Уставший до оцепенения Платон вдруг захватил левой рукой пиджак Птаха и притянул того еще ближе, чтобы смотреть в скривившееся розовое личико сверху вниз.
– Хотите поговорить о пристрастиях? – спросил Платон.
– Это пристрастие называется опасным для общества сексуальным отклонением, – просипел Коля Птах, вырываясь. Впрочем, совершенно безуспешно.

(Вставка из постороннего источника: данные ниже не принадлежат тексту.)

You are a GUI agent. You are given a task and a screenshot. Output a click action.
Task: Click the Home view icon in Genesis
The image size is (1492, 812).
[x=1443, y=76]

– Так вы хотите поговорить о сексуальных отклонениях! – удовлетворенно кивнул Платон и оттолкнул от себя Птаха. – В тысяча девятьсот восемьдесят девятом году, если не ошибаюсь, на дружеской вечеринке после празднования годовщины Великого Октября ваши коллеги – достойные коммунисты и семьянины – засовывали некоторым комсомолкам из бухгалтерии бутылки в заднепроходные отверстия. И что же? Кто-нибудь назвал это сексуальным отклонением или воспользовался для шантажа отснятой тогда пленкой?
– А что, была пленка? Кто снимал? – встрепенулся Коля Птах.
Платон обессилел:
– Вы скучны в своем профессиональном рвении шантажиста и совершенно бесполезны, как собеседник.
– Это потому, что я сознательно не поддерживаю навязанную вами интригу, – огрызнулся Птах. – Давайте придерживаться общепринятых норм морали.
– Морали, – ухмыльнулся Платон. – При чем здесь мораль? Мы по-разному воспринимаем прекрасное в эротике. То, что вы называете «сочными сиськами», я определяю для себя, как вымя. Для вас – «шикарная задница», для меня – круп. Когда вы говорите о предмете желаний, вы очерчиваете в воздухе силуэт фантийского кувшина – узкое горлышко переходит в расширенное вместилище жидкости. А я представляю удлиненный настенный светильник коринфян.
– Чего? – нахмурился Птах. – Скажите проще. Что может привлекать в недоразвитом теле?
– Смысл жизни, – просто ответил Платон. – Смысл жизни в ее священной хрупкости.
– Странно слышать подобное от человека вашей комплекции.
– Кто знает, – вздохнул Платон, – кто знает...
– До определенного вашим братом совершеннолетия Федора Омолова осталось чуть больше месяца, – вдруг заметил Птах, рассматривая себя в зеркале.
Платон уставился на его отражение и вдруг разглядел страх.
– Вы сейчас задаете себе вопрос, кто мне позволил вторгаться в вашу жизнь, да? – подловил его взгляд Птах. – Рыться в интимном, заставлять выделывать совершенно невероятные вещи, так?
– Это смерть позволила, – ответил Платон тихим голосом. – Я уже думал об этом. Только смерть брата могла позволить вам вытворять со мной такое. И знаете, что еще мне пришло в голову? Раз вы используете даже смерть себе на пользу, что вам стоило самому ее организовать?
Они смотрели друг на друга в зеркале, и тоска сковала сердце Платона предчувствием горя. И еще он подумал, что сейчас может умереть – еще один инсульт. Или просто превратиться в неподвижный обрубок, а этот человечек с детским розовым личиком, которое бывает у «доброго пьяницы», как подметил в своей книжке Рабле, будет приходить и высасывать остатки жизни из его обездвиженного тела или бесцеремонно топтаться у могилы.
Дверь кабинета резко распахнулась – ни намека на стук, – и вбежал радостный, возбужденный чем-то Вениамин.
– Сто двадцать восемь! – выпалил он.
– Веня!.. – перебил его Платон, пытаясь предупредить племянника, чтобы тот молчал в присутствии Птаха, но не успел.
– Сто двадцать восемь маленьких сереньких личинок! Они все живые, – закончил Веня уже менее радостно, заметив, наконец, выражение глаз дядюшки, и вдруг – толчком – пролетел от двери к середине комнаты.
За ним появился сердитый Федор – это он толкнул брата.
– Я считаю это насмехательством, – заявил Федя, подумал и уточнил: – И даже надругательством!
– Давайте обсудим наши семейные проблемы без посторонних! – угрожающе повысил голос Платон.
Коля Птах вертелся в комнате еще минуты две, уверяя присутствующих, что страхование от несчастных случаев – лучший способ уберечь себя от любых надругательств. Потом ушел.
– Кто над кем надругался? – устало закрыл глаза Платон, поникнув головой.
– Гимнаст надругался над трупом, а Венька ему помогал!
У Платона опять все похолодело внутри. Гимнаст надругался над трупом? Поистине – горе тянет за собой все новые неприятности! Как говорится, подошла беда... Двадцать лет назад Гимнаста уволили из морга, где он и жил и сторожил, именно за надругательства над трупами. Гимнаст оставлял на мертвых телах надписи, смысл которых понять было трудно, уверяя, что это послания на тот свет, за что и отбыл полгода в психушке.
– Где Гимнаст взял труп? – тихо спросил Платон.